Porträt: Neuling mit mäßiger Bilanz
Die öffentliche Stimmung ist wechselhaft, aber wichtig für Entscheidungen in der Fußballbranche. Keiner weiß, was die Leute in drei Monaten sagen, aber Stand jetzt muss der Keilstürmer Mario Gomez in Wolfsburg gehalten werden. Koste es, was es wolle. Sonst sind die Verantwortlichen die einzigen im Land, die wirklich überhaupt keine Ahnung von Fußball haben. VfL-Sportdirektor Olaf Rebbe hat das Projekt Gomez seit dem Bundesliga-Klassenerhalt durch das 1:0 in Braunschweig und auch über Pfingsten prioritär bearbeitet. Es ist speziell auch für ihn wichtig, dass es gelingt, den herausragenden Spieler nach der desaströsen Saison zu halten.

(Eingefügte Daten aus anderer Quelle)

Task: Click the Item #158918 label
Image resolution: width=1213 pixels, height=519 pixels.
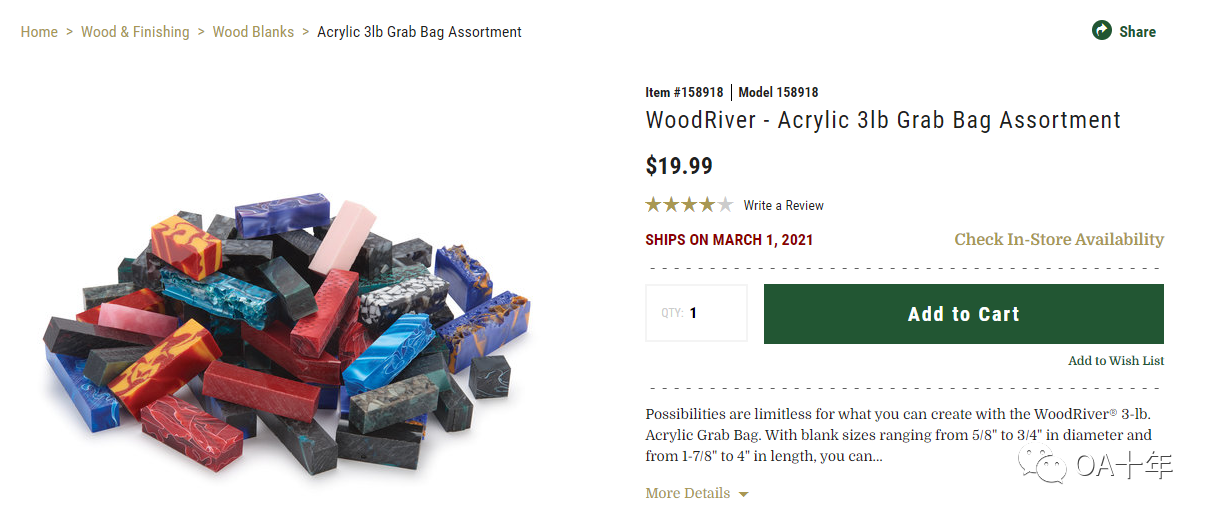Action: [x=684, y=92]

Einerseits steht der homo novus Rebbe, 39, dafür, dass die Zeiten vorbei sind, in denen Qualifikation für Jobs im Fußballmanagement eine Profikarriere und alte Seilschaften waren. Rebbe hat Bezirksoberliga gespielt, aber dafür Marketing- und Kommunikation studiert und den Job in der zweiten Reihe bei seinem Mentor Klaus Allofs gelernt. Erst folgte er ihm von Bremen nach Wolfsburg, dann – nach dessen Entlassung Ende letzten Jahres als VfL-Manager – rückte Rebbe auf. Er hat allerdings nicht dessen Macht und Status. Allofs war faktisch Klubchef, Rebbe steht hierarchisch unterhalb der Geschäftsführerebene, die gerade neu formiert wird.
Nach der Entlassung von Allofs wollte man bei VW sehen, ob das mit Rebbe trägt. Unklar, ob man es inzwischen schon wissen kann. Jedenfalls will man mit ihm weitermachen. Seine Bilanz ist durchwachsen. Den Nationalspieler Julian Draxler hatte er im Winter für viel Geld sauber zu Paris St. Germain weitergereicht. Doch die eigenen, auch nicht billigen Verpflichtungen (Malli, Bazoer) waren auf die Schnelle mäßig hilfreich und den Zwischentrainer Ismael hat er zu lange wurschteln lassen.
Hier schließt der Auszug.